:: Extrait de page ::
'''

A quand dépoussièrera-t-on enfin la Constitution ?

Le 24 septembre prochain, les « grands électeurs » (Maires, conseillers municipaux dans les communes de plus de 9000 habitants, délégués des conseils municipaux qui représentent 95 % des quelques 162 000 grands électeurs, Conseillers départementaux, conseillers régionaux, députés et sénateurs..) éliront 170 nouveaux sénateurs, sur les 348 que compte le Sénat, pour un mandat de six ans.
Chaque renouvellement permet d'élire environ la moitié des sénateurs répartis en deux séries. La série 1 qui comporte 170 sièges sera celle qui est renouvelée le 24 septembre 2017. Les 178 sièges de la série 2 ont été renouvelés en septembre 2014.
Officiellement, le Sénat est le représentant des collectivités de métropole et d'outre-mer. Promulguée le 4 octobre 1958, la constitution de la Ve République confère au Sénat un rôle éminent dans les institutions. L'universitaire constitutionnaliste et ancien sénateur (1959 - 1971) Marcel PRELOT (1898 - 1972) n'hésitait, d'ailleurs pas, à parler de « République sénatoriale ». Le président du Sénat devient le deuxième personnage de l'Etat et assure l'intérim de la présidence de la République. Mais aujourd’hui se pose de plus en plus l’utilité démocratique de cette institution…
Supprimer un système « Bicaméral » qui n’a plus de sens
La France n’a, par ailleurs, plus besoin d’un système Bicaméral. On peut noter que 75% des lois sont dictées par l’Europe, ce qui signifie qu’en France, la suppression du Sénat ne poserait aucun problème sur le plan législatif. D’autant que dans le cadre des « navettes » entre l’Assemblée nationale et le Sénat pour l’adoption de projets ou propositions de loi, en cas de désaccord, il y a prééminence de l’Assemblée nationale, élue au suffrage universel direct. En cas de désaccord entre les deux chambres, le Gouvernement dispose de la possibilité de faire statuer l’Assemblée nationale en dernier ressort. Quant à la responsabilité du gouvernement devant la Haute Assemblée, la Constitution prévoit simplement que « le Premier ministre a la faculté de demander au Sénat l'approbation d'une déclaration de politique générale ». A l’évidence, le Sénat ne renversera pas le Gouvernement.

'''

:: Données saisies ::
'''

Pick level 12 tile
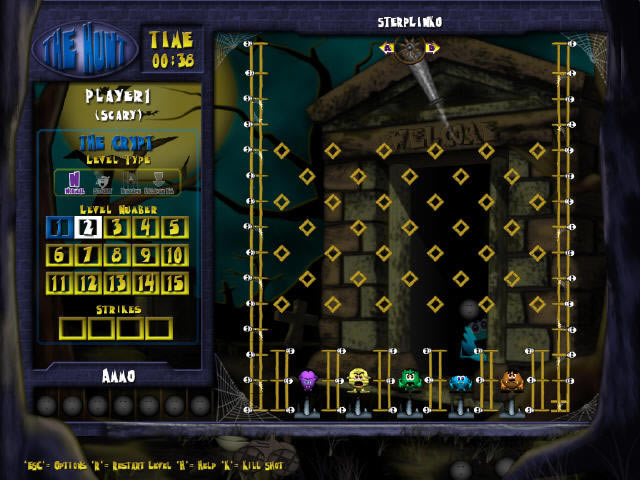 click(88, 283)
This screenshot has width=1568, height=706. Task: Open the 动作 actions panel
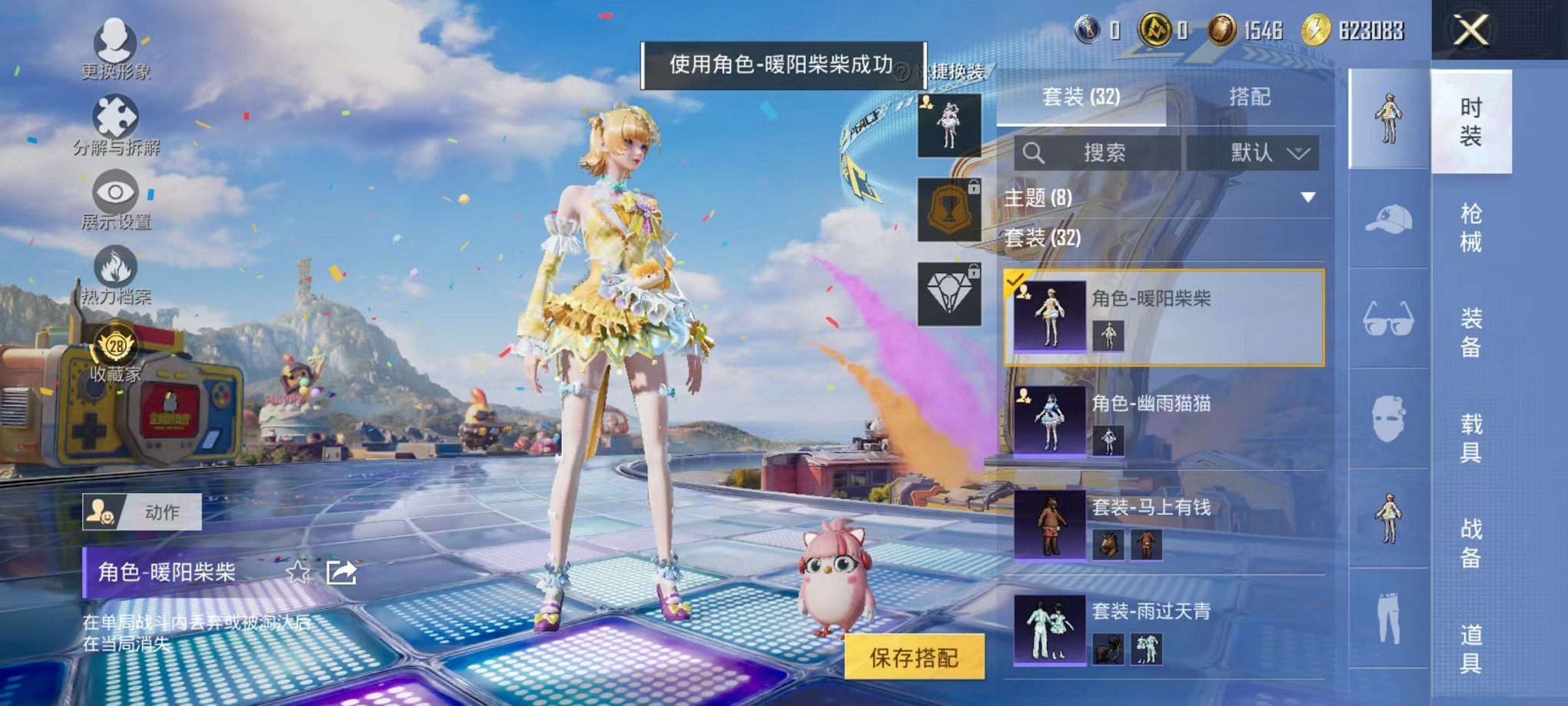click(x=142, y=511)
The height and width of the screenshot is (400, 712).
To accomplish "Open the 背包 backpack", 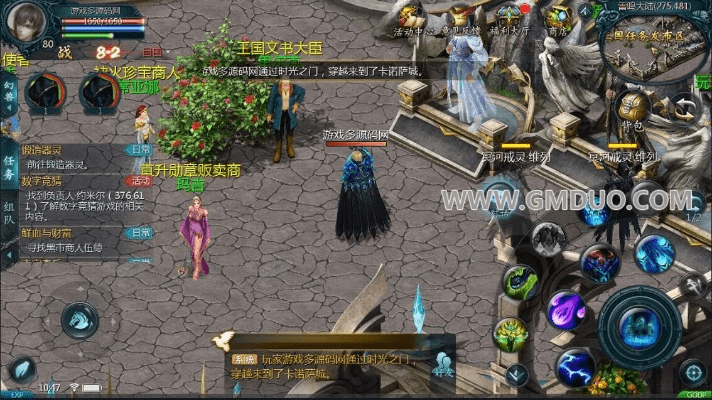I will pos(630,106).
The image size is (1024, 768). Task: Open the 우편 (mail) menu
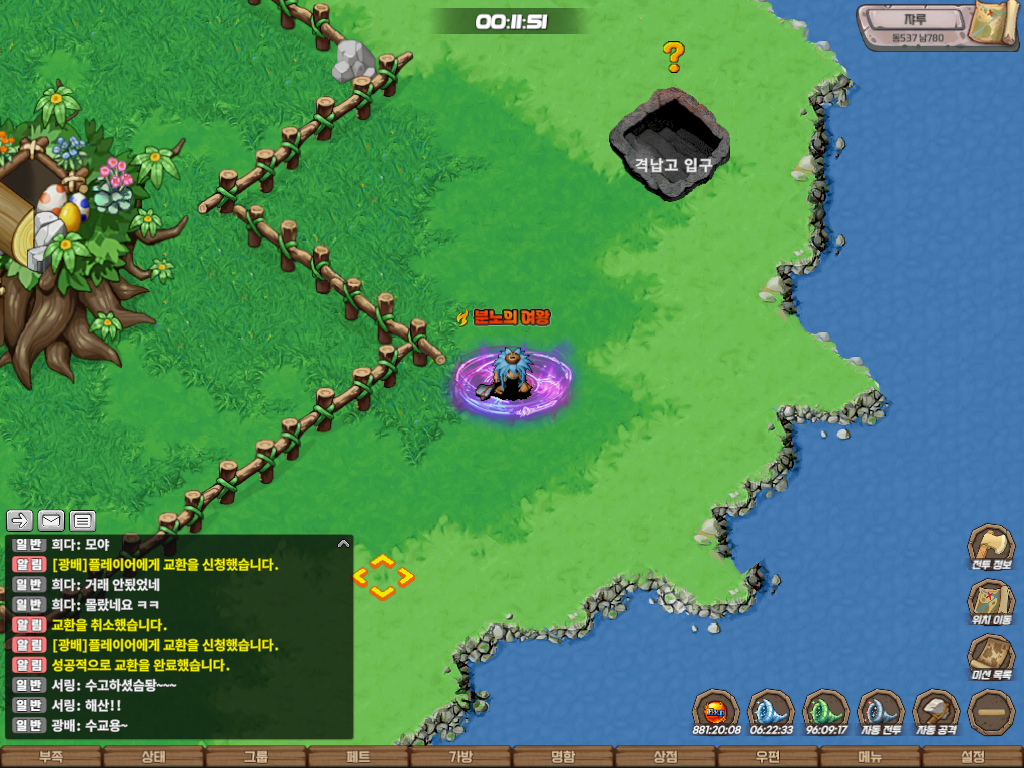click(x=767, y=757)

'''

:: Travail demandé ::
• a. Dans l'extrait sur le Sénat, quel ancien sénateur parlait de « République sénatoriale » ?
• b. Résumez sous forme de liste le paragraphe de l'extrait sur le Sénat qui commence par « La France n'a, par ailleurs », en conservant ses faits principaux.
• c. Reproduisez à l'identique tout ce qui va, dans l'extrait sur le Sénat, de « Le 24 septembre prochain, les » jusqu'à « de six ans. ».

:: Réponses par tâche ::
• a. Marcel PRELOT, universitaire constitutionnaliste et sénateur de 1959 à 1971.

• b.
- La France n'a plus besoin d'un système bicaméral.
- 75 % des lois sont dictées par l'Europe, si bien que la suppression du Sénat ne poserait aucun problème sur le plan législatif.
- Lors des navettes entre les deux chambres, l'Assemblée nationale, élue au suffrage universel direct, prévaut en cas de désaccord.
- En cas de désaccord, le Gouvernement peut faire statuer l'Assemblée nationale en dernier ressort.
- Le Premier ministre a seulement la faculté de demander au Sénat l'approbation d'une déclaration de politique générale.
- Le Sénat ne renversera pas le Gouvernement.

• c.
Le 24 septembre prochain, les « grands électeurs » (Maires, conseillers municipaux dans les communes de plus de 9000 habitants, délégués des conseils municipaux qui représentent 95 % des quelques 162 000 grands électeurs, Conseillers départementaux, conseillers régionaux, députés et sénateurs..) éliront 170 nouveaux sénateurs, sur les 348 que compte le Sénat, pour un mandat de six ans.